Every addition of one comorbid condition was associated with increased risk of hospitalization, HDU/ICU admission, requirement of oxygen support, ventilation and death by an odds of 0.62, 0.61, 0.7, 0.6, and 1.45, respectively (Figure 3A). For SARS-CoV-2 variants, Omicron BA.1 appeared to cause less severe manifestations, whereas infection by BA.1 was associated with four-fold increased odds for recovery as compared to others. Omicron BA.2 was more pathogenic and was significantly associated with increased risk for development of severe disease, hospitalization, HDU/ICU admission, oxygen support, ventilation. and death by 2.8, 2.8, 2.6, 2.8, and 2.9 odds, respectively (Figure 3A).

Severe COVID-19 cases were predominantly clustered under Omicron BA.2 variant

Our phylogenetic analysis identified that the severe COVID-19 cases were predominantly clustered under the Omicron BA.2 variant (Figure 3B).

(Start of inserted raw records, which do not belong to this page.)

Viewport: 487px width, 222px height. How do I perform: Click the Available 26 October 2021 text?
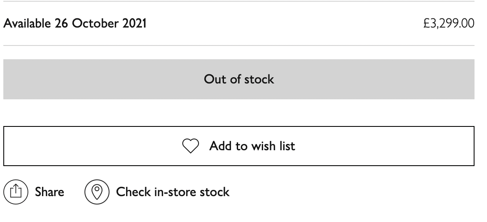pyautogui.click(x=75, y=23)

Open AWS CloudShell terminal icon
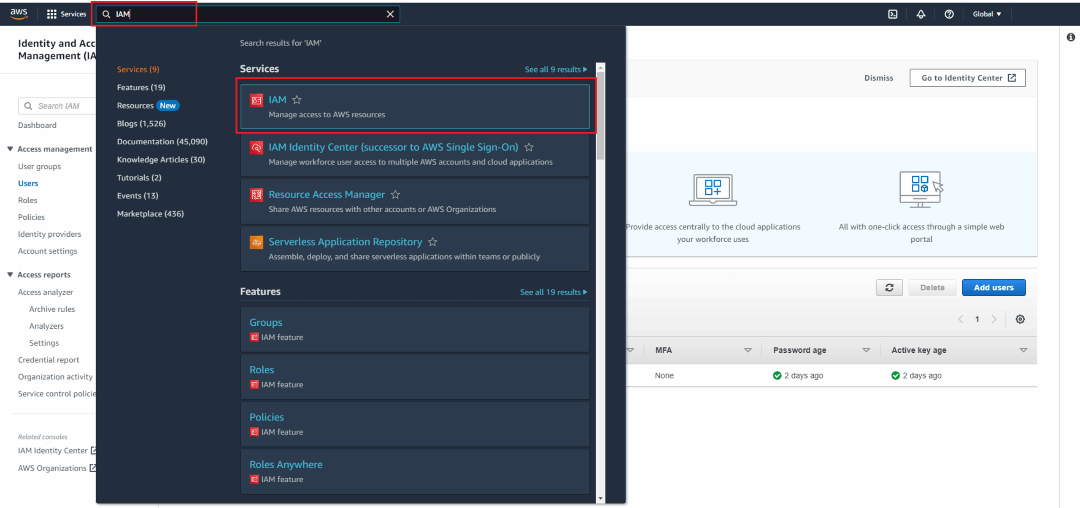893,14
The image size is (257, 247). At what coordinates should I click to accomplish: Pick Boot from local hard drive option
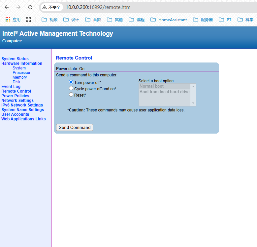pyautogui.click(x=164, y=92)

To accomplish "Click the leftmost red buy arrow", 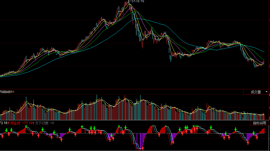I will click(x=2, y=135).
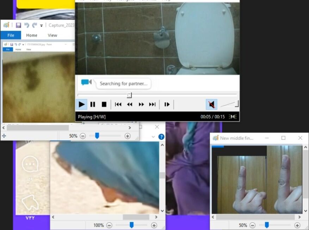Expand the Customize Quick Access Toolbar arrow

tap(41, 25)
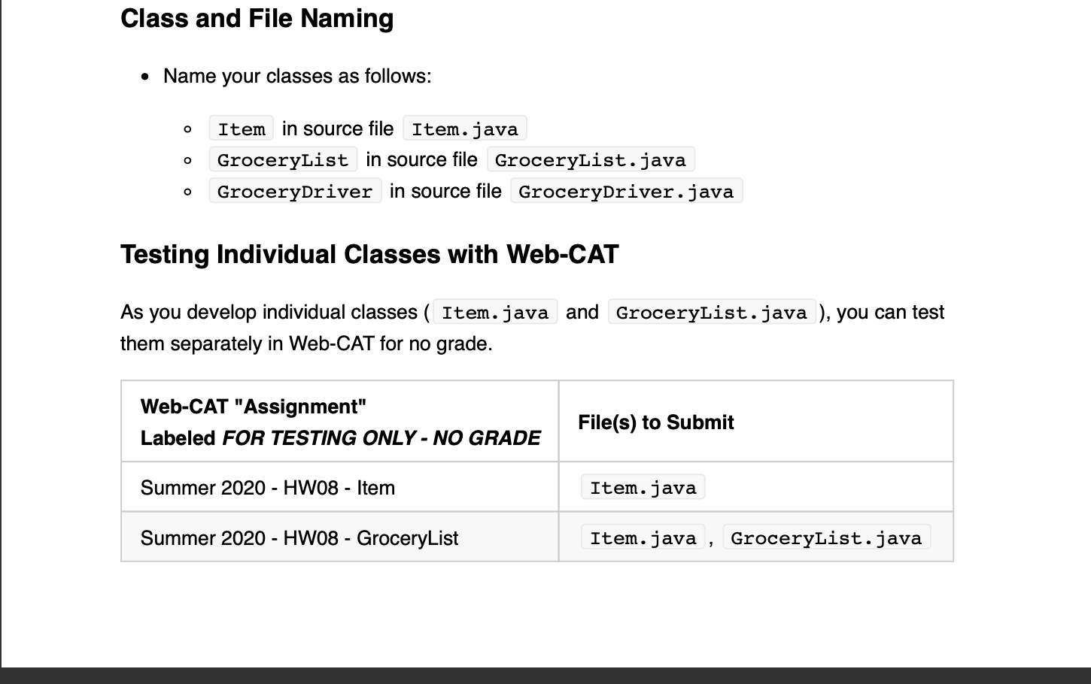Select the Summer 2020 - HW08 - Item row
The image size is (1091, 684).
pos(267,487)
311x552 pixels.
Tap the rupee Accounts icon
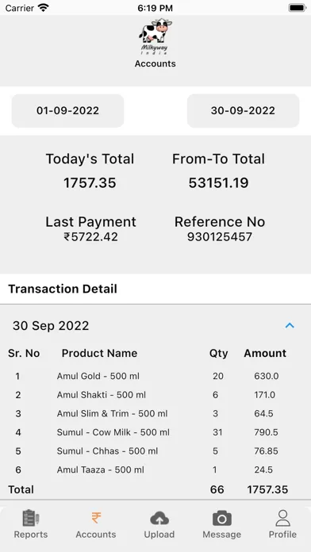96,518
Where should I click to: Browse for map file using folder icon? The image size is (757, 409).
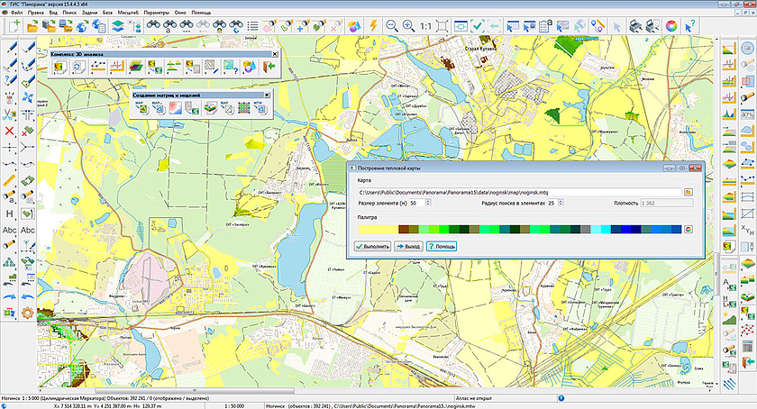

The phylogenetic tree was grouped and separated into one major and three sub-clades. Overall, 73 Omicron variants against reference strain Wuhan-Hu-1 were selected for the analysis (Figure 3B). Of these, 48 viral isolates belonged to BA.1.1, four to BA.1, and 21 to BA.2 variants. The reference isolates Wuhan-Hu-1 were considered as out-groups. Our analysis indicated that 13 strains were responsible for severe COVID-19, and 29 attributed to asymptomatic manifestations. Moreover, six moderate COVID-19-causing isolates were found among the BA.1.1 and BA.2 Omicron variants. Our findings also reveal that BA.1.1 and BA.2 were relatively more virulent than the others. Interestingly, we also found that BA.1.1.529 strain did not have any severe COVID-19 causing trait. Together, our phylogenetic analysis suggests that Omicron BA.1.1 and BA.2 variants caused more severe disease.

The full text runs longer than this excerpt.